In fact, nothing much was happening in the way of chart success until Carl Mann hit with "Mona Lisa" [Phillips International 3539] in June of 1959, eventually reaching #25. Mann's followup offering, "Pretend" [Phillips International 3546], reached #57 in late fall, but again additional singles failed. Carl Mann played piano in Carl Perkins' band for a time in the early 1960s, and much later [1976] placed another song on the charts, a remake of the Platters "Twilight Time" which reached #100 on the country charts.

Several months after Carl Mann's last Phillips International success, in the spring of 1960, Charlie Rich reached #22 with his first chart hit, "Lonely Weekends" [Phillips International 3552], but that proved to be the last charter for the label. Rich's success as a country artist was still several years away; in the late 1960s he became known as "The Silver Fox" and had a number of big country and crossover hits for Epic.

One of the last singles issued on Phillips International was by future country star David Houston, "Sherry's Lips"/"Miss Brown" [Phillips International 3583] in 1963. The label folded before it could benefit from over 60 country hits Houston compiled starting later that same year when he signed with Epic.

The eight albums included one each by the three hitmakers (Justis, Mann and Rich), as well as an eclectic variety of jazz, pop, country gospel, and R&B. All eight of the albums were issued in mono.
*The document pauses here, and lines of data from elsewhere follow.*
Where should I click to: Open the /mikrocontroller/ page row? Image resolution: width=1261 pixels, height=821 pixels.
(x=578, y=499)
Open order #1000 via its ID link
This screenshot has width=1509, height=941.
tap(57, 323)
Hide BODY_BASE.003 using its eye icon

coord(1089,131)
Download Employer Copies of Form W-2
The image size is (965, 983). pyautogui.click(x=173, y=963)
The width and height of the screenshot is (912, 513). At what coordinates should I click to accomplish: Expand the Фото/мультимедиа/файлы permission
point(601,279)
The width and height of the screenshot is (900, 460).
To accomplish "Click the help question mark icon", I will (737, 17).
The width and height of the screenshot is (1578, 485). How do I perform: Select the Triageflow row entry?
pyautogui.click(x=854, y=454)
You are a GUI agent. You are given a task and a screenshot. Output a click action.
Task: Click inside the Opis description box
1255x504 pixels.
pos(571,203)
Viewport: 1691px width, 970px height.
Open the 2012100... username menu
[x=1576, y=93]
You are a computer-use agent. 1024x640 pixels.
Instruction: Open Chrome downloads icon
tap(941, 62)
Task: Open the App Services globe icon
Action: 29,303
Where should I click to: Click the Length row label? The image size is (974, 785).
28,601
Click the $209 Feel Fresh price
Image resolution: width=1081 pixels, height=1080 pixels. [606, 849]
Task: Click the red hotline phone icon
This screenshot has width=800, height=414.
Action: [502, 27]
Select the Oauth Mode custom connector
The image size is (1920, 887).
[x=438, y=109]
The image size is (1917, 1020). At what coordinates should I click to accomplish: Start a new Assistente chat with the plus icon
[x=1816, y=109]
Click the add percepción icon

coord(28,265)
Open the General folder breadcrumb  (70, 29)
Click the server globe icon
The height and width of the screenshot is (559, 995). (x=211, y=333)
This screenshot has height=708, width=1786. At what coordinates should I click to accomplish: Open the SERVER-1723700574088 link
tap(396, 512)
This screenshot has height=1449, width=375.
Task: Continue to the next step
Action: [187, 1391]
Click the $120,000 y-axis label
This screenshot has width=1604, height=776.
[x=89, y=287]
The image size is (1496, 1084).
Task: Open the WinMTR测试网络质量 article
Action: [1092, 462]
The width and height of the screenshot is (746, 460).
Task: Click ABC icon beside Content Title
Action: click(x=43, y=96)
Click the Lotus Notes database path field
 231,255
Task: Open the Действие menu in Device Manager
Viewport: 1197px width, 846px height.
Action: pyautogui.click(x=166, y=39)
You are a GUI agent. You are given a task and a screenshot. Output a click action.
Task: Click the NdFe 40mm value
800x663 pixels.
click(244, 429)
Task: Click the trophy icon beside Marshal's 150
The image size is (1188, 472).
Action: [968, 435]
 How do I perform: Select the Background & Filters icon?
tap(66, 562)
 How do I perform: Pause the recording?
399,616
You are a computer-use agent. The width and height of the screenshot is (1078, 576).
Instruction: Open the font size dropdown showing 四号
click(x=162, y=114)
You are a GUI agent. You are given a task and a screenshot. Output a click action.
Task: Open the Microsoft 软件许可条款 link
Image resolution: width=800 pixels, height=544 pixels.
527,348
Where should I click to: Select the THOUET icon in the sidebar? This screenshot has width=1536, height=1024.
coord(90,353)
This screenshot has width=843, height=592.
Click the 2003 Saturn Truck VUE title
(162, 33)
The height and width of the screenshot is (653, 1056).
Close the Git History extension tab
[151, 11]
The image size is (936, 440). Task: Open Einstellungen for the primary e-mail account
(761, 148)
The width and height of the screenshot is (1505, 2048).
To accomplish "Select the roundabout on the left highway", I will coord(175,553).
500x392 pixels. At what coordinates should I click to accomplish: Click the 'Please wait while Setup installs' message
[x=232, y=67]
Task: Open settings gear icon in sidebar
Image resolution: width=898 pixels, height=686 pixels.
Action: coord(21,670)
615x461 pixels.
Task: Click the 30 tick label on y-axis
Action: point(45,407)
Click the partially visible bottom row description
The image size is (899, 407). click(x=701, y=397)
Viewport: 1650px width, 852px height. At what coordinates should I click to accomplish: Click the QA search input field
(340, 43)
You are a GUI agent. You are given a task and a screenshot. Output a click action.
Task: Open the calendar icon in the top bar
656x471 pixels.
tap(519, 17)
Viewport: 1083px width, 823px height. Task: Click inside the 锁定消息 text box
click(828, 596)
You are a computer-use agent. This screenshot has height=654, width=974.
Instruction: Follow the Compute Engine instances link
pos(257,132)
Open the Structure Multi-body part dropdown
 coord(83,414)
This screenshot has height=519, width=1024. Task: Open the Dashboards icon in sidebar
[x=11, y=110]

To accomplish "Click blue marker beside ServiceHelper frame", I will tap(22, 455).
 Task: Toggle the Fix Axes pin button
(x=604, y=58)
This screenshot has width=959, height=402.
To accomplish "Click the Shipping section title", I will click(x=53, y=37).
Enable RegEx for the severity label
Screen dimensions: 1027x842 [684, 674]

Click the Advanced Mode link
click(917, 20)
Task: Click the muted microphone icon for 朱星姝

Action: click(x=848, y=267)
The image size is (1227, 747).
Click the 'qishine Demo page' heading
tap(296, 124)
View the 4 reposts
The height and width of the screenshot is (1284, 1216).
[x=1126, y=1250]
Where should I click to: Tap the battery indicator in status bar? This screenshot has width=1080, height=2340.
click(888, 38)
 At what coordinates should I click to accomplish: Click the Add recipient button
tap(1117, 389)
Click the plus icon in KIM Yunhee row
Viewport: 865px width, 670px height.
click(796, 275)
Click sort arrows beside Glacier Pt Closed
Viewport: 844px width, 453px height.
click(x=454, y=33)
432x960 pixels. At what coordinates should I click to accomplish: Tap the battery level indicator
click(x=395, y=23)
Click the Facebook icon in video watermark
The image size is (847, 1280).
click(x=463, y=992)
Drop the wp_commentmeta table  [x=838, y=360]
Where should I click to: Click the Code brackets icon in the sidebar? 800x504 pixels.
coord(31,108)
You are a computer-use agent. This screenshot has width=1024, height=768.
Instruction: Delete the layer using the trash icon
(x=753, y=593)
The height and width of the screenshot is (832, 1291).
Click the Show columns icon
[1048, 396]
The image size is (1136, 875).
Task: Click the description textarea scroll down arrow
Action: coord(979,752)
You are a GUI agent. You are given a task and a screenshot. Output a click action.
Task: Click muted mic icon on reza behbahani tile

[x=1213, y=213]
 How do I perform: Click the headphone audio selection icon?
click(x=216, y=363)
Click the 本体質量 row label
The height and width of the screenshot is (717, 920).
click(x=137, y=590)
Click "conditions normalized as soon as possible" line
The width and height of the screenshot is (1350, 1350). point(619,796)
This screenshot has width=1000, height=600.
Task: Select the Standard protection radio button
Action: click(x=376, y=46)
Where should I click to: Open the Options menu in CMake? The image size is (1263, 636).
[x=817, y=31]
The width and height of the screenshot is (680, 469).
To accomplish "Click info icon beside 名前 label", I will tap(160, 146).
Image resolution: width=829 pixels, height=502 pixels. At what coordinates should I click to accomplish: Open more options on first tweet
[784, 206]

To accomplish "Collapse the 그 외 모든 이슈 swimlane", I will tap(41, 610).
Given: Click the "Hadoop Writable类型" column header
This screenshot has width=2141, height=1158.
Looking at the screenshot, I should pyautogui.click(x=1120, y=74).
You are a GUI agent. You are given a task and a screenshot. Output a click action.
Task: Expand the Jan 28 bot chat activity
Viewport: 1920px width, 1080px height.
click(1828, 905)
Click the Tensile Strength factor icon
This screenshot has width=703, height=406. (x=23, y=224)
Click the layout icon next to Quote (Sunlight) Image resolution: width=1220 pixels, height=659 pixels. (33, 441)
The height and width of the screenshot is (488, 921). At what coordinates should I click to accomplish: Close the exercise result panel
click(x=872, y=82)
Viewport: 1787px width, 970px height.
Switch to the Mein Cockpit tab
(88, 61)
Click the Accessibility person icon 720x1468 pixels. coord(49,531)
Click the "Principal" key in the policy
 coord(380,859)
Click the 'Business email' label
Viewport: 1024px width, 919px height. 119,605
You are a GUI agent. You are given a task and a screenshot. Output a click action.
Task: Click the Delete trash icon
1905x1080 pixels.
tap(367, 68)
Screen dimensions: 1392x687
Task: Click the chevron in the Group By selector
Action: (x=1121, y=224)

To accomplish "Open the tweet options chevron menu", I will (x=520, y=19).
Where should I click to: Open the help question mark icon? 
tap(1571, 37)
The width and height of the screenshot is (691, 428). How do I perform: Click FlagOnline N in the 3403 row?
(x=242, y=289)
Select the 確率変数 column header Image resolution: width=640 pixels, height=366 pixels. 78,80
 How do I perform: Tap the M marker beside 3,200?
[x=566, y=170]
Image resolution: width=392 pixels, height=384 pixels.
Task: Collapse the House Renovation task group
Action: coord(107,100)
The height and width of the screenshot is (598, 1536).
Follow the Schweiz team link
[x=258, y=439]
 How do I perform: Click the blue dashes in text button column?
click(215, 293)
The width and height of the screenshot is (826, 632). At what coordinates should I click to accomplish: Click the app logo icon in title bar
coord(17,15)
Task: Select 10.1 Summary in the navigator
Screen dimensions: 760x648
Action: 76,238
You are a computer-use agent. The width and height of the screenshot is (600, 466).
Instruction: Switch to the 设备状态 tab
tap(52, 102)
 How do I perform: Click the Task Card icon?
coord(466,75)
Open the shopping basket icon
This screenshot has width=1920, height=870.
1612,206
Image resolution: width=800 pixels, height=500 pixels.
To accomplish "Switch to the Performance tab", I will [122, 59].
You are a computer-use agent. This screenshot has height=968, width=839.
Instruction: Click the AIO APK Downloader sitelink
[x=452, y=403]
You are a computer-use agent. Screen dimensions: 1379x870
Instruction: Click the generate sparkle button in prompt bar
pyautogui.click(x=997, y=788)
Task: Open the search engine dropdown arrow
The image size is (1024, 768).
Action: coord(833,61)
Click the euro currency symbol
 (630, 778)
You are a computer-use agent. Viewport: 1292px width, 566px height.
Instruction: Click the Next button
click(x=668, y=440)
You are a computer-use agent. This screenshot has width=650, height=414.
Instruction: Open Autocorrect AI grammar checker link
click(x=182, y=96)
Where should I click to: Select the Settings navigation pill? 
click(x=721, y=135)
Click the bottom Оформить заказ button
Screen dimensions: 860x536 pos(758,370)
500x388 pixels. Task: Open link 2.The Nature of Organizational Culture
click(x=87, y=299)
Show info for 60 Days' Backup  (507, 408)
None of their records were issued in stereo until much later, on various vinyl compilations and CDs. The only hit to be reissued in stereo is "Lonely Weekends," which sounds like it was pieced together from underdubs and song fragments rather than being recorded on a stereo machine.

The stereo on the Sunnyvale compilation on Carl Mann is interesting, since it gives us some idea of the tape machines being used at various times. Apparently, the old studio at 708 Union Street had stereo recorders very late, if at all. "Blueberry Hill" was recorded in stereo on October 16, 1959, while "Kansas City" and "South of the Border" were recorded four days earlier in mono. Songs from early 1960, while Sun was still at Union Street, regularly show up in mono. Sun apparently started using stereo machines more regularly when they moved to 639 Madison Avenue in mid-1960.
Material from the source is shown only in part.